DATA SUPPLIED

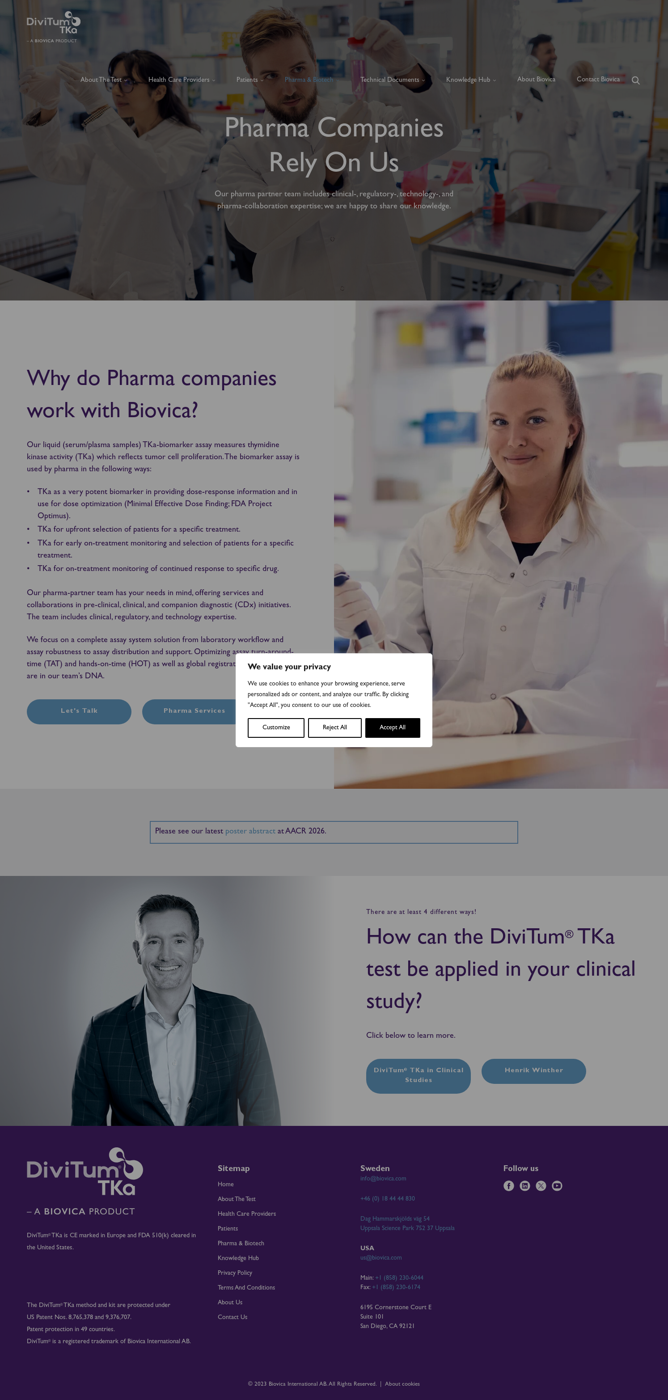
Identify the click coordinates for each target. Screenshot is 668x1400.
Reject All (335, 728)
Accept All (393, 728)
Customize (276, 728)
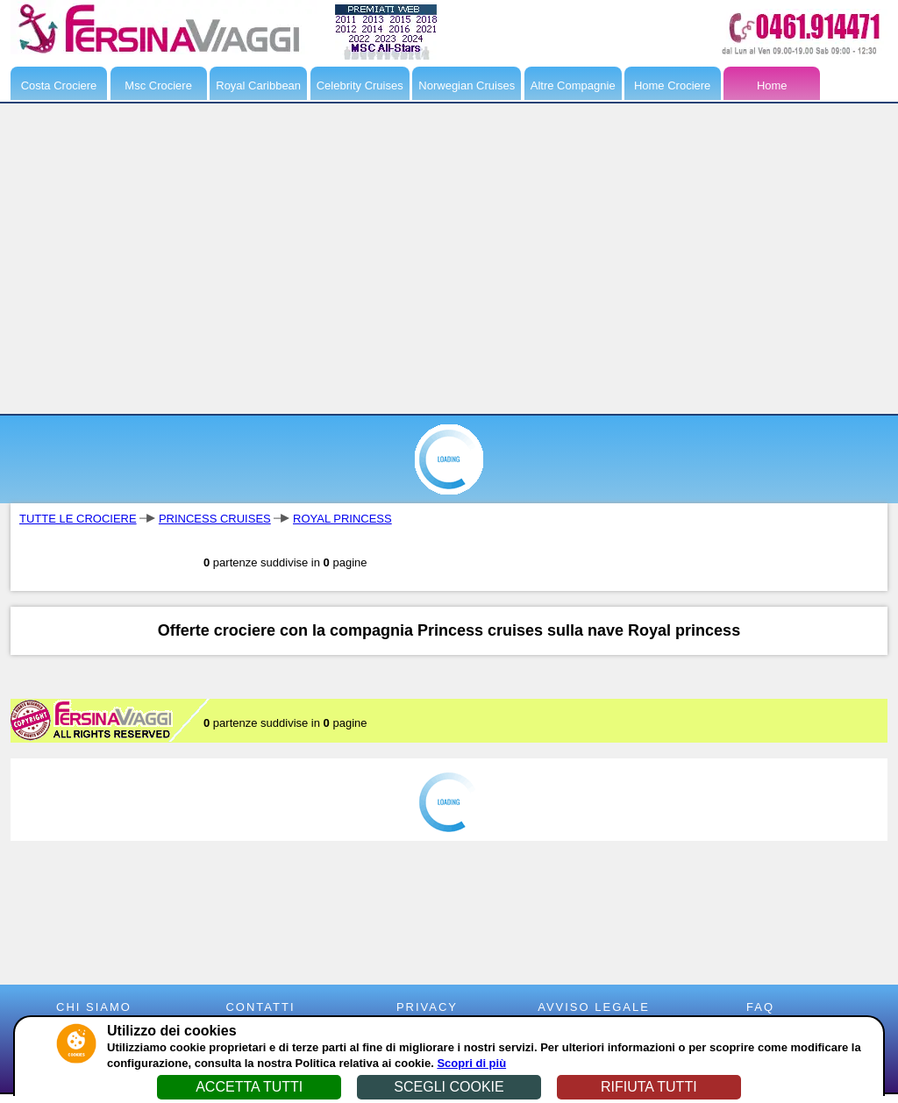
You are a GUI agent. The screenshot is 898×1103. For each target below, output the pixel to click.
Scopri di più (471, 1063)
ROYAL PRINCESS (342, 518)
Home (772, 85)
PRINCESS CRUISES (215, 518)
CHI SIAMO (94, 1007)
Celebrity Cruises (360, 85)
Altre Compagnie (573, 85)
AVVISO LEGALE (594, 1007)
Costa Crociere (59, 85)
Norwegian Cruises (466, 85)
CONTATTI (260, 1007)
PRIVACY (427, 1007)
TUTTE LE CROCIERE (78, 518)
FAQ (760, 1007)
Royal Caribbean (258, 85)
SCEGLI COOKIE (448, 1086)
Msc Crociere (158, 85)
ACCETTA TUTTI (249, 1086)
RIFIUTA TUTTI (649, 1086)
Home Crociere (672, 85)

--

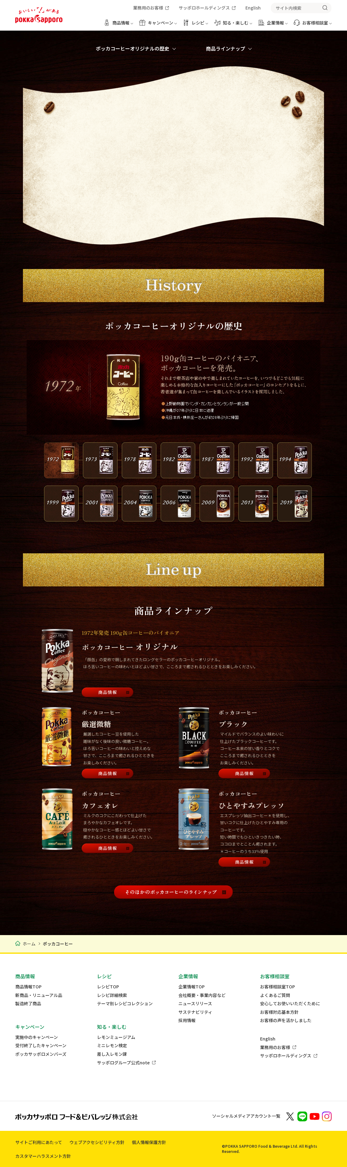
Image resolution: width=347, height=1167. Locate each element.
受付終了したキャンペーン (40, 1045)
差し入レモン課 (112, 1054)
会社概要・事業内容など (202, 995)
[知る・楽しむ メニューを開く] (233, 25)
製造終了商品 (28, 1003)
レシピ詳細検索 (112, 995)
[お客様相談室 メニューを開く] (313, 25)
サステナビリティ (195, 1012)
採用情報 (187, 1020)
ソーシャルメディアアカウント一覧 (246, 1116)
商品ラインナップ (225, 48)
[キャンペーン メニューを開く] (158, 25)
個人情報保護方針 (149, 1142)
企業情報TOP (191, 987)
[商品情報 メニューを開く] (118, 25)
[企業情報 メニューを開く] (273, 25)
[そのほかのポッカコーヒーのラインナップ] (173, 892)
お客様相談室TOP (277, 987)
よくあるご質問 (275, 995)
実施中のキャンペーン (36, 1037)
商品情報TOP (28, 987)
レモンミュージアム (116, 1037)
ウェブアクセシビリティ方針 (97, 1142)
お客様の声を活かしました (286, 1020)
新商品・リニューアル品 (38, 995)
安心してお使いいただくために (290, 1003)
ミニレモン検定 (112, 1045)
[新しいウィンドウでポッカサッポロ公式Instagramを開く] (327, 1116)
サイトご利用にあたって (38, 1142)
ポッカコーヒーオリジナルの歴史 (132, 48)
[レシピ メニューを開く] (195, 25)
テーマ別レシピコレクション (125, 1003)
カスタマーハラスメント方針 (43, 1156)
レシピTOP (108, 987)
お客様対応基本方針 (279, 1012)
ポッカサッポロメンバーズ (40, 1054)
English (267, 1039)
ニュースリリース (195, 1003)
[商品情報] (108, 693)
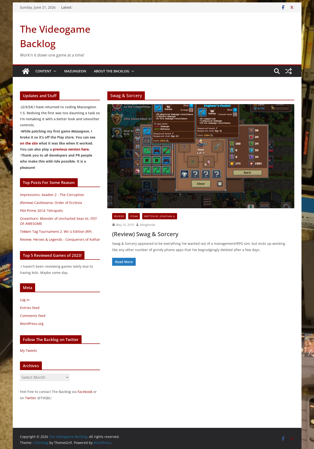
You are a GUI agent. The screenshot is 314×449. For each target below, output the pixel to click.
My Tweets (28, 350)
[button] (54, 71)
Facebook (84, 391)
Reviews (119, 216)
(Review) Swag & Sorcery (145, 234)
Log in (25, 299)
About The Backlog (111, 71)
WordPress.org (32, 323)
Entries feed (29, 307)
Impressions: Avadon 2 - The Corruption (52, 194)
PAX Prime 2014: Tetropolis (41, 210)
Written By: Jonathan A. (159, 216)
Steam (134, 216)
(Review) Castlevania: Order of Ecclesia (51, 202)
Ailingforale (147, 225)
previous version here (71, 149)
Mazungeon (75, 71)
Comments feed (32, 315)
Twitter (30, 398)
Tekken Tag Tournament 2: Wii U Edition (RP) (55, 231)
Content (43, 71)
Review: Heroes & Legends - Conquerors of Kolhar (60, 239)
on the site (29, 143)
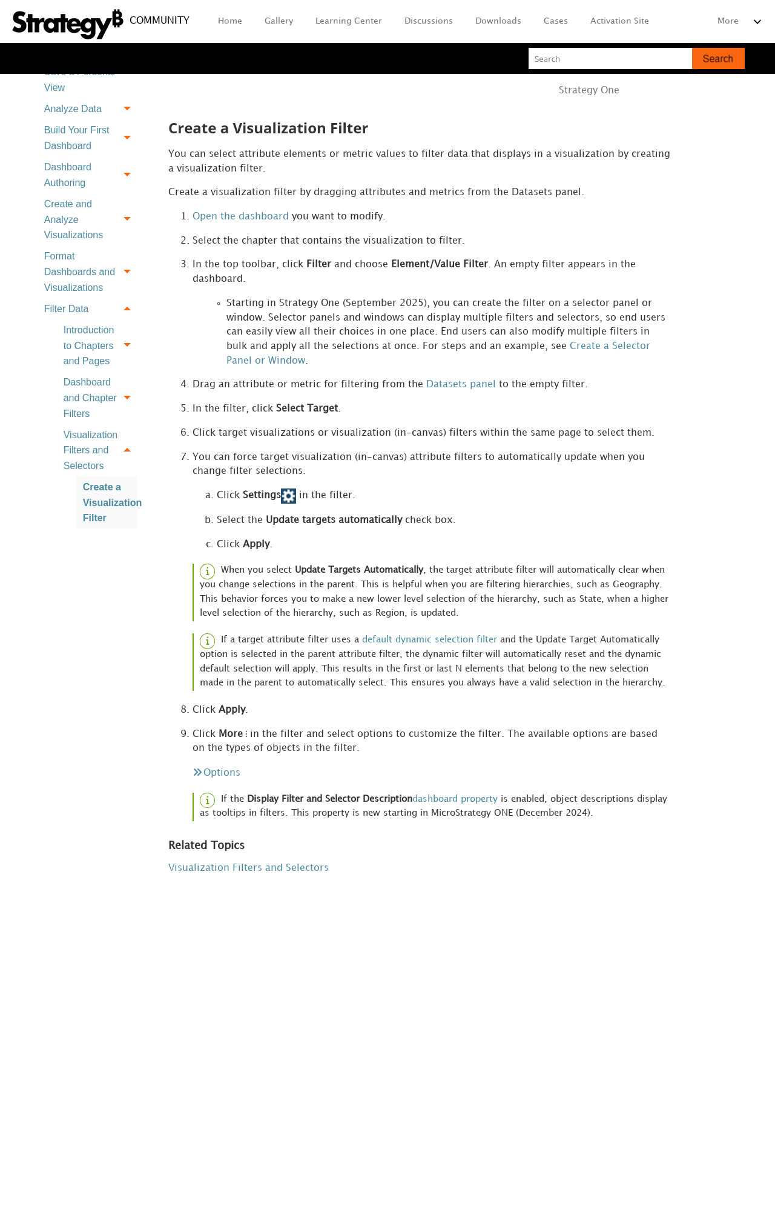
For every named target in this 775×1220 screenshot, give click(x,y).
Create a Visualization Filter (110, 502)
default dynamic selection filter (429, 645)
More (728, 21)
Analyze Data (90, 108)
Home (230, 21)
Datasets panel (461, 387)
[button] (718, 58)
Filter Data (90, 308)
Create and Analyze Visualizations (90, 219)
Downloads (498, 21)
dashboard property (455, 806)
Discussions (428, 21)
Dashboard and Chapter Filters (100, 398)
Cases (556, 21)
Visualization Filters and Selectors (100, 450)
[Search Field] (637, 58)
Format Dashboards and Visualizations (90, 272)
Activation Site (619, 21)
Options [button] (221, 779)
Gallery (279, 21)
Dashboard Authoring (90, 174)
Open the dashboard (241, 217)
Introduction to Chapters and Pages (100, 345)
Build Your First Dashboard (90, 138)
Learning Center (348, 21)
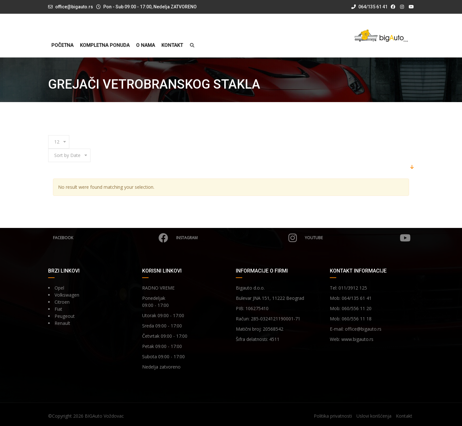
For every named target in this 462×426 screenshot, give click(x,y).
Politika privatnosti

==

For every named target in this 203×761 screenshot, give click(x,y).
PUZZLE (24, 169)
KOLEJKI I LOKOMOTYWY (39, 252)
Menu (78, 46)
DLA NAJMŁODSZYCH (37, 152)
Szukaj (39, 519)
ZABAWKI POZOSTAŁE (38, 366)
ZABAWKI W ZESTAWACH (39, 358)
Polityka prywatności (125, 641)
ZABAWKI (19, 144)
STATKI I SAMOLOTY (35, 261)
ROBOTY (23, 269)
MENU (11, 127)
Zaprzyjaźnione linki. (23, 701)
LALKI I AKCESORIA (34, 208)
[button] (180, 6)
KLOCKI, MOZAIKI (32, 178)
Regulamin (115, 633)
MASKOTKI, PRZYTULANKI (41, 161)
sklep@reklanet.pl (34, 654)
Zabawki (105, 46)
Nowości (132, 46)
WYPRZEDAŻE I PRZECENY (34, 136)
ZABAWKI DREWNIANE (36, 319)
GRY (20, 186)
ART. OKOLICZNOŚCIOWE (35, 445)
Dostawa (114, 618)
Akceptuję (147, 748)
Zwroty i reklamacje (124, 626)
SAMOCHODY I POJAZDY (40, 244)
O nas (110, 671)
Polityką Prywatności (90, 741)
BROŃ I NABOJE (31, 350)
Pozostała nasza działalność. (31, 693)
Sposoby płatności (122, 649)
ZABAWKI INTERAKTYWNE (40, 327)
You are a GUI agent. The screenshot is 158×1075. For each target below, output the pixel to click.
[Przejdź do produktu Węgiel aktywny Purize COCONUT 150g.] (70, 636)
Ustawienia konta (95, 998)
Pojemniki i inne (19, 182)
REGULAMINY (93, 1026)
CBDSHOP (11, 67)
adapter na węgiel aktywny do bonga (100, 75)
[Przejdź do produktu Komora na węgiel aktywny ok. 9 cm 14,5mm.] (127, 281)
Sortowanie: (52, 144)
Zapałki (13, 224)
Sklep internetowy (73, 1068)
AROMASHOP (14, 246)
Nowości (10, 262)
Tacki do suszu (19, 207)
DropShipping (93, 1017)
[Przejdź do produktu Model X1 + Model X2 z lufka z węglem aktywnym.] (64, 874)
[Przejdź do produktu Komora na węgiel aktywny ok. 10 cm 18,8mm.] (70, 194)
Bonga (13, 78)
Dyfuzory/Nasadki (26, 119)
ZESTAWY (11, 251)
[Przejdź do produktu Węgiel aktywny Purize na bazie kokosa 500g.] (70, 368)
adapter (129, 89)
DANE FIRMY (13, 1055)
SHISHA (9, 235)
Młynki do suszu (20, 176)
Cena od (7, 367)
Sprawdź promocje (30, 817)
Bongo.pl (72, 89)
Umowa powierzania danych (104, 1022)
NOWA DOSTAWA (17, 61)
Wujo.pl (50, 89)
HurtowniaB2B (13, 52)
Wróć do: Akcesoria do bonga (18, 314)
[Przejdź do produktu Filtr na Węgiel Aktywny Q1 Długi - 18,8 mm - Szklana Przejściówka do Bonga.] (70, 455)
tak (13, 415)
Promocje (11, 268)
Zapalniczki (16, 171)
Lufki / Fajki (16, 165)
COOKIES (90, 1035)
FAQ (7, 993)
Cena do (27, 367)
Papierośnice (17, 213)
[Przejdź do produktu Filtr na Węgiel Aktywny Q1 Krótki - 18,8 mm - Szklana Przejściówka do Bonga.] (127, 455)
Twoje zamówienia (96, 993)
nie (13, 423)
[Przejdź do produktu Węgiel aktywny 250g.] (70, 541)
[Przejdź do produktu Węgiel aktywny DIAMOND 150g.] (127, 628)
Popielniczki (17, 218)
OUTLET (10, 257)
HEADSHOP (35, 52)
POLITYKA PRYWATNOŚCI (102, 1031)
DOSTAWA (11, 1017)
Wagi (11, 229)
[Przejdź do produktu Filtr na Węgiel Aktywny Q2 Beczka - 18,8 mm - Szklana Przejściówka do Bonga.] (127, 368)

PROBLEM DESCRIPTION
Copy out the listing from the line with "Identify the click" to the line with "RIFIUTA TUTTI (649, 1086)", both included, unchanged and without the pictures.

FINISHED TASK
Identify the click coordinates for each target. Screenshot is 668x1400.
Reject All (335, 728)
Accept All (393, 728)
Customize (276, 728)
You are a GUI agent. The screenshot is 898×1103. For each target below, output the pixel to click.
Scopri di più (471, 1063)
ROYAL PRINCESS (342, 518)
Home (772, 85)
PRINCESS CRUISES (215, 518)
CHI SIAMO (94, 1007)
Celebrity Cruises (360, 85)
Altre Compagnie (573, 85)
AVVISO LEGALE (594, 1007)
Costa Crociere (59, 85)
Norwegian Cruises (466, 85)
CONTATTI (260, 1007)
PRIVACY (427, 1007)
TUTTE LE CROCIERE (78, 518)
FAQ (760, 1007)
Royal Caribbean (258, 85)
SCEGLI COOKIE (448, 1086)
Msc Crociere (158, 85)
ACCETTA TUTTI (249, 1086)
RIFIUTA TUTTI (649, 1086)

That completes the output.